▸ **Given data**:
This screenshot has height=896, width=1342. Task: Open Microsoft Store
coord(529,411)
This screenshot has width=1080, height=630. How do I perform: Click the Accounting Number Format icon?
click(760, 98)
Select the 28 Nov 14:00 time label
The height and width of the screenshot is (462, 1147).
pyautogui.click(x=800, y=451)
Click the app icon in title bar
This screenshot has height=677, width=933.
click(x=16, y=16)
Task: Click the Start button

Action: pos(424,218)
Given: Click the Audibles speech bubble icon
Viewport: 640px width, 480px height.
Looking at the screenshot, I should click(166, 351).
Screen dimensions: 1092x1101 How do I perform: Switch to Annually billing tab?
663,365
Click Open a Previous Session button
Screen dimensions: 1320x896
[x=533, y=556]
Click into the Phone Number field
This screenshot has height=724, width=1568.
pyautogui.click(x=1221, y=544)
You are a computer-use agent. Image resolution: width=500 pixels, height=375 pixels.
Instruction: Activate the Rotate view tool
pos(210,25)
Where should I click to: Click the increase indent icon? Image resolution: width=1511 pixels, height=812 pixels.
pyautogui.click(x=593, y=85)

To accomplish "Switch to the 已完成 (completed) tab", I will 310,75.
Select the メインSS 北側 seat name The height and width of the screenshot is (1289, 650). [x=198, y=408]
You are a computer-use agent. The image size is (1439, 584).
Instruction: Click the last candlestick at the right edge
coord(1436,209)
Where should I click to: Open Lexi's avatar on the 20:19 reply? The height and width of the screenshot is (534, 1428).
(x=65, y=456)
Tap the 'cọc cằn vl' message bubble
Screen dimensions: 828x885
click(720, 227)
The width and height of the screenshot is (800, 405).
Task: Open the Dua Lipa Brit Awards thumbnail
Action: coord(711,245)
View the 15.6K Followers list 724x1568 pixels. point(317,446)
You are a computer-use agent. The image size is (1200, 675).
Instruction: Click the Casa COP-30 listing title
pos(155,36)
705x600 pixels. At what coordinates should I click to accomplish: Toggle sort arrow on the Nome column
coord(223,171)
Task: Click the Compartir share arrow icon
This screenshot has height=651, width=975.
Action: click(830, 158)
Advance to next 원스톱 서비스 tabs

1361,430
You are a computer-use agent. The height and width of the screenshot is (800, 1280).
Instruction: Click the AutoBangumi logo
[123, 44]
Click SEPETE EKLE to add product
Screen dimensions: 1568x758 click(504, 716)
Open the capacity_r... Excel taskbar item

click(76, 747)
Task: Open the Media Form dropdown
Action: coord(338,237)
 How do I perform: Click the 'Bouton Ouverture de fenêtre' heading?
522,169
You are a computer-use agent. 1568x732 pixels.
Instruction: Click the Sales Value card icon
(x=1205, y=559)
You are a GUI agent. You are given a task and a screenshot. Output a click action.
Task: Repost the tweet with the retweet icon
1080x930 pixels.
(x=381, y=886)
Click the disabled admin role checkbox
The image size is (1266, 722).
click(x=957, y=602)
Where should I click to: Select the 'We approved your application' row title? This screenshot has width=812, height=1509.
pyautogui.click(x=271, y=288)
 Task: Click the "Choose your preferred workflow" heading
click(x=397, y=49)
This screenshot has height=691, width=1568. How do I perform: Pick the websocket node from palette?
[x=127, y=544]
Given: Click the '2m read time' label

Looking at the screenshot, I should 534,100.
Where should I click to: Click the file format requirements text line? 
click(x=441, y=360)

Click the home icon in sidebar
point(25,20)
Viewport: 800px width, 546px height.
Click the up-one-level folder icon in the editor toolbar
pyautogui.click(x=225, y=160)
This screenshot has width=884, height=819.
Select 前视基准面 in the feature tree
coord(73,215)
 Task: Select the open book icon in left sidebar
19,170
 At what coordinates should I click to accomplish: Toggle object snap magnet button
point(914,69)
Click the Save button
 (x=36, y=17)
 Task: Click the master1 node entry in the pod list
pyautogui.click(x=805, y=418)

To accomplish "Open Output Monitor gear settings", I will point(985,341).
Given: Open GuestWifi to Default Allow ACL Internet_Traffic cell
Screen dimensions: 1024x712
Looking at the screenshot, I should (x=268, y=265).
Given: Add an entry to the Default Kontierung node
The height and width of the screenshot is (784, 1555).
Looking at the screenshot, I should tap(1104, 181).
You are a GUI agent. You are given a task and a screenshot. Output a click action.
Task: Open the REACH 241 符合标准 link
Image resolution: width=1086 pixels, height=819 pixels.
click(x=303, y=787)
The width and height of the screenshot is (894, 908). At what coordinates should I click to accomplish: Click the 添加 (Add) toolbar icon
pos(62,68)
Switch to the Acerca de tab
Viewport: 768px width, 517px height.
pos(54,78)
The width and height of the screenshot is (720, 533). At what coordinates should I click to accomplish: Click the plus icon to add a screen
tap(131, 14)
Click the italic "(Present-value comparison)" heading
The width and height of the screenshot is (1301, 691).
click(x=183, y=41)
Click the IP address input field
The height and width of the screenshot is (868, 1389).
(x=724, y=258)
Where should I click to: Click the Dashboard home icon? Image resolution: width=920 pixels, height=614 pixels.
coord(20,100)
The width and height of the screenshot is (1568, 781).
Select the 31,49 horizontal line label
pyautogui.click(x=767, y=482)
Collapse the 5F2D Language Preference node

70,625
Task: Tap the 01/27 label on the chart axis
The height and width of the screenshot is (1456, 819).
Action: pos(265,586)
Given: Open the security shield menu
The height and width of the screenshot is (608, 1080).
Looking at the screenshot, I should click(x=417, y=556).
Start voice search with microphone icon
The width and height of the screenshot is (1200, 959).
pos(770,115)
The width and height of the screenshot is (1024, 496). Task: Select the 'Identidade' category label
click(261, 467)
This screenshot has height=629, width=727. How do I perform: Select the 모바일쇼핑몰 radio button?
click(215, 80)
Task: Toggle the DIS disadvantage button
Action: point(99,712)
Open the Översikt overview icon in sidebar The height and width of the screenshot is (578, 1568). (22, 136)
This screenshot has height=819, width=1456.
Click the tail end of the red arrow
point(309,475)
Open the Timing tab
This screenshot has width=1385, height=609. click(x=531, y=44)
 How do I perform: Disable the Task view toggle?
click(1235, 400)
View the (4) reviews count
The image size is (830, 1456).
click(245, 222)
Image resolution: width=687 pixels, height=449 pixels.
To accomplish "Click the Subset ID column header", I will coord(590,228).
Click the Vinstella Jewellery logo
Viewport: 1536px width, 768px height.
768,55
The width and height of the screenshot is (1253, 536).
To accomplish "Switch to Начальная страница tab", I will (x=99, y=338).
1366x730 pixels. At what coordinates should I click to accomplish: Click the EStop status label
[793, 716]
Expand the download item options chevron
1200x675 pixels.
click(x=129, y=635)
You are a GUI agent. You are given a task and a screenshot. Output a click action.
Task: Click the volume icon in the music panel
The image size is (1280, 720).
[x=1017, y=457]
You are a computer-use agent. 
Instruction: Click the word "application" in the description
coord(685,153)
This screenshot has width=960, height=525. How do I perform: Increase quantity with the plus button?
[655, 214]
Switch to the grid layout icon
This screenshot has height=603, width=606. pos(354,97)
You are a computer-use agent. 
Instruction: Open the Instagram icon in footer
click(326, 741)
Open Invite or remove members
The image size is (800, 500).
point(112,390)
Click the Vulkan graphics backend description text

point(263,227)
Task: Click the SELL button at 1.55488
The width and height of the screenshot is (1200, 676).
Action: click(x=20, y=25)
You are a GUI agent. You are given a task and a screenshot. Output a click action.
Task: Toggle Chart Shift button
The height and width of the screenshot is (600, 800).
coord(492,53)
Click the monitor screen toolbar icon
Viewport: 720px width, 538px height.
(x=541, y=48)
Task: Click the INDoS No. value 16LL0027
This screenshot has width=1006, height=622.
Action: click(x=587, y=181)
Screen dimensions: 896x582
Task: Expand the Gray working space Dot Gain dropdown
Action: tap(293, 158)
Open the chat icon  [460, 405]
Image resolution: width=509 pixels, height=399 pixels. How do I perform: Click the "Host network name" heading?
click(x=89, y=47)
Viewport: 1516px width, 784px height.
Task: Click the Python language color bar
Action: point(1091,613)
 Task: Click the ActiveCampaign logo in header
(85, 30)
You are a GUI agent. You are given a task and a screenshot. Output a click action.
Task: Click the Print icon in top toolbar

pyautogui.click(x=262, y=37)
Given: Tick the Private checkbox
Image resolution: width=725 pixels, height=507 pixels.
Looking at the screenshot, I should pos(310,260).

▸ **Activity**:
Each line containing "Default" belongs in the answer; pick these out of the material and copy them.

▸ **Written answer**:
Given: Open GuestWifi to Default Allow ACL Internet_Traffic cell
Given: Add an entry to the Default Kontierung node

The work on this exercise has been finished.